A privacidade é a exigência do indivíduo se encontrar protegido na sua solidão, o direito de estar só consigo mesmo. Ela é uma condição para o correto desenvolvimento da personalidade. A esfera da privacidade visa a fornecer um ambiente de tranquilidade emocional fundamental para uma autoavaliação e revisão de metas e objetivos pessoais de cada ser humano.

Sobre a violação da privacidade, é interessante citar o estudo de Willian Prosser sobre os quatro meios básicos de afrontar a privacidade. O autor afirma que a violação ocorre quando: 1) há intromissão na reclusão ou na solidão do indivíduo; 2) há exposição pública de fatos privados; 3) há exposição do indivíduo a uma falsa percepção do público (pessoa retratada de modo inexato ou censurável); 4) há apropriação do nome e da imagem da pessoa. Veja que a revelação do vídeo violou quase todos os meios de afronta à privacidade, portanto é ilícita. 

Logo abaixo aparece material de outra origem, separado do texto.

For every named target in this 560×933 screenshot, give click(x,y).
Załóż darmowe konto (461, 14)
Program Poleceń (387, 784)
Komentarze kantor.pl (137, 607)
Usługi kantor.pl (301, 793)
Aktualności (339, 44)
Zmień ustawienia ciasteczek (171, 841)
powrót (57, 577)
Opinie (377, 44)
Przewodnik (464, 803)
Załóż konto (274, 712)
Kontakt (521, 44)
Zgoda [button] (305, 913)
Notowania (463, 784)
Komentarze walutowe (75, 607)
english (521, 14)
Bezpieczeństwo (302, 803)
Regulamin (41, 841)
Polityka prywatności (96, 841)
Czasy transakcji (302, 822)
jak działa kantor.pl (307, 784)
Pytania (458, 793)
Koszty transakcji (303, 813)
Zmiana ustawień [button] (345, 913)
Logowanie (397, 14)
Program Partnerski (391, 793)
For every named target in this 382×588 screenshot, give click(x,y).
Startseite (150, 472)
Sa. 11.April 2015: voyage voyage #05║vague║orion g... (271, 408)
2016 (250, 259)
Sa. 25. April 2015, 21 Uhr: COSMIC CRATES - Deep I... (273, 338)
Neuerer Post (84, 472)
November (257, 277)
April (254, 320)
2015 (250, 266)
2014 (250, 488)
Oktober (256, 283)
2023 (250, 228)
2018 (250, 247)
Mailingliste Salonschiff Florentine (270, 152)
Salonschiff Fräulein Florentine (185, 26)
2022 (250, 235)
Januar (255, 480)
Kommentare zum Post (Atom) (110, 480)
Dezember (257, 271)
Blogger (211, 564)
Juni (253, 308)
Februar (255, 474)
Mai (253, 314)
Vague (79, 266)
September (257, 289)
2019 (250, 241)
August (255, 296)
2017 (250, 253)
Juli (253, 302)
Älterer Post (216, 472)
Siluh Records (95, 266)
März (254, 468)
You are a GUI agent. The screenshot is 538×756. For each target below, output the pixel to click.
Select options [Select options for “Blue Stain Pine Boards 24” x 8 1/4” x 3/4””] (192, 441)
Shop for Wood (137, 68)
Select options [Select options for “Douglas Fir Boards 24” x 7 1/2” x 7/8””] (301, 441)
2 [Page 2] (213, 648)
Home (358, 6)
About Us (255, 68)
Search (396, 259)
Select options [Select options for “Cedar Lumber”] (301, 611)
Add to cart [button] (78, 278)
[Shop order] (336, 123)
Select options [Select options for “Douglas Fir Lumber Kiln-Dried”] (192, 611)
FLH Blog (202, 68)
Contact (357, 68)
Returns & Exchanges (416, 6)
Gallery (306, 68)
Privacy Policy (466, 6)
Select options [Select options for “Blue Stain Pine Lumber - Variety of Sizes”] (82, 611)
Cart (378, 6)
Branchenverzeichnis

Aos leitores fica o aviso: “exposed” não é permitido pela lei e, assim, tem consequências. Esclareço ainda que não se trata de “mimimi” ou de “politicamente correto”, mas de verdadeira proteção aos direitos fundamentais com possibilidade de punição penal. Lembrando que os crimes contra a honra já existem desde 1940, logo não se trata de nenhuma novidade. A internet não é terra sem lei - pode não parecer, mas a lei também se aplica ao mundo virtual.

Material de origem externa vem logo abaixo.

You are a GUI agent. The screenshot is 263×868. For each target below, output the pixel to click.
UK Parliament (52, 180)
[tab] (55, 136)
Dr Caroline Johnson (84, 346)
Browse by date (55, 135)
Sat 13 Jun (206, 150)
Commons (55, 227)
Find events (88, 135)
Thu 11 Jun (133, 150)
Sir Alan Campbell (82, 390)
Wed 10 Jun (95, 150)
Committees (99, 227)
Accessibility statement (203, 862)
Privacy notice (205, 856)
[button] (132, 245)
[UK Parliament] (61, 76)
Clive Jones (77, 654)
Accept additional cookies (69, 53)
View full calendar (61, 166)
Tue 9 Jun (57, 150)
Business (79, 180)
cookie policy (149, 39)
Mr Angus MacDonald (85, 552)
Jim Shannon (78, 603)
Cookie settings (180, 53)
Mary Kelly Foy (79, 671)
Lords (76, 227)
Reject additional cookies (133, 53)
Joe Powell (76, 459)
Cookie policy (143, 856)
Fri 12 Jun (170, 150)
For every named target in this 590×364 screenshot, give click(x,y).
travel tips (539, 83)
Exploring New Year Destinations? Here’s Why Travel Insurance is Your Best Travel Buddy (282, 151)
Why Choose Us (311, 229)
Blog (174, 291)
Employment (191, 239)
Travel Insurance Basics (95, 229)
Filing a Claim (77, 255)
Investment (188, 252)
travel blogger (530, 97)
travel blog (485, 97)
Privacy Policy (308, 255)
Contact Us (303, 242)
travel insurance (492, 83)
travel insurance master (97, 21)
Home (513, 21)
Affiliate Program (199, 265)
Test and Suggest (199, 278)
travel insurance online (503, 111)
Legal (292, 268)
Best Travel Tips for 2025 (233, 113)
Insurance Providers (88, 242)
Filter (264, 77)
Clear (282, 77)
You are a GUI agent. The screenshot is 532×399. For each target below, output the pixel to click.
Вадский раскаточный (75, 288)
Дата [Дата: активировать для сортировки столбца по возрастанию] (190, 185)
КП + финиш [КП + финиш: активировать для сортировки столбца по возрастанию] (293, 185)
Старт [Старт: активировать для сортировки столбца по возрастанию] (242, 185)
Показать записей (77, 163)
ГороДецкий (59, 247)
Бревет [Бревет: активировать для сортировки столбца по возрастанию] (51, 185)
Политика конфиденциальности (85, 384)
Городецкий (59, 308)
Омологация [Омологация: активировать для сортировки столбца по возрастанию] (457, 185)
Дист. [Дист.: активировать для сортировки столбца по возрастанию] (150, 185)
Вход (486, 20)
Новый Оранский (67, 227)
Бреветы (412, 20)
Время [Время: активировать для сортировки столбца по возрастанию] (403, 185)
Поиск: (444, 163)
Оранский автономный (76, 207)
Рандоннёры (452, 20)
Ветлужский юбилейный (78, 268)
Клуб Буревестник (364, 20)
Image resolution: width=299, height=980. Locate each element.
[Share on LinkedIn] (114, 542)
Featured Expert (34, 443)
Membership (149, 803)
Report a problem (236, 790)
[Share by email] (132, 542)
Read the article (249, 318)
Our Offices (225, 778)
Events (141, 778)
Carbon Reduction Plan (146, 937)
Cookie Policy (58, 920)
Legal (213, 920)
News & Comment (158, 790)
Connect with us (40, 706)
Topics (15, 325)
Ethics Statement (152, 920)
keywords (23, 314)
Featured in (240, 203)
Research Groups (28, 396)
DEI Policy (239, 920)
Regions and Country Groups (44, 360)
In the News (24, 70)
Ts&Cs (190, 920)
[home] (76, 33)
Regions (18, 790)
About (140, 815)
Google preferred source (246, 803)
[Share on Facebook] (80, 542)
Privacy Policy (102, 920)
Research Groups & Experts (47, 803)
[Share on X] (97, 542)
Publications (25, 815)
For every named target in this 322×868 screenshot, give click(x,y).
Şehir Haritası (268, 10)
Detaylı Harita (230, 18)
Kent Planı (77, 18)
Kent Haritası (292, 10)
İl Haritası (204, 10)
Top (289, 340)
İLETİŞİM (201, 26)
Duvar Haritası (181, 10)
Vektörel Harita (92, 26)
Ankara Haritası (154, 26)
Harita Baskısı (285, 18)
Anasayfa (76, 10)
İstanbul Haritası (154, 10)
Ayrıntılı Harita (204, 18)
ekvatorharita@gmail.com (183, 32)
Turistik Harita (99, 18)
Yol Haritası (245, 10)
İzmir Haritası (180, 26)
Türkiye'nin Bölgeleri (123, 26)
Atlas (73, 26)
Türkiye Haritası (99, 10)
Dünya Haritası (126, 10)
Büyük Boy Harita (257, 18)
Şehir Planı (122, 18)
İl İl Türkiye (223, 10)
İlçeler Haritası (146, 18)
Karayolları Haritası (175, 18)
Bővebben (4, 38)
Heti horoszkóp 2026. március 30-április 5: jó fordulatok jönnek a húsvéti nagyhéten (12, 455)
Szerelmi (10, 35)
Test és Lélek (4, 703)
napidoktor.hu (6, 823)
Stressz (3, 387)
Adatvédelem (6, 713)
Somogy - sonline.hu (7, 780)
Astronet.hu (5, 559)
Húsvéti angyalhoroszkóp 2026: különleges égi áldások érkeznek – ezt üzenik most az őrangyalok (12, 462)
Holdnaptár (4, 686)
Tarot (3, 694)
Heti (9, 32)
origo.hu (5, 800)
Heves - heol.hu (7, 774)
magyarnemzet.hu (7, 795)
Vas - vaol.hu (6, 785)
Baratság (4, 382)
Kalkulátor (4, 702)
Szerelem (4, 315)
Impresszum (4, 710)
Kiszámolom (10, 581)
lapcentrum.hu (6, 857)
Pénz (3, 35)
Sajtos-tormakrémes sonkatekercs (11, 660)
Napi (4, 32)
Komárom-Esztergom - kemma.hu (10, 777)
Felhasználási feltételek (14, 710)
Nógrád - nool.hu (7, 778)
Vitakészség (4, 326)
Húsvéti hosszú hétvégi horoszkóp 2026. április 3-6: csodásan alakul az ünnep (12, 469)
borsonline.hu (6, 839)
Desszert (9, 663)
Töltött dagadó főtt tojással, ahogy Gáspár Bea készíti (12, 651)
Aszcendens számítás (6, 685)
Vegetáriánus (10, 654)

*Mestre e especialista em Direito. Professor da Nova Faculdade, Promove, Kennedy, Universidade Santa Úrsula e Faculdade Universo. Assessor da Ouvidoria de Prevenção e Combate à Corrupção da Ouvidoria Geral do Estado. Professor online nas horas vagas: @profviniciusgomes (instagram, YouTube, Facebook, TikTok, Bluesky e X)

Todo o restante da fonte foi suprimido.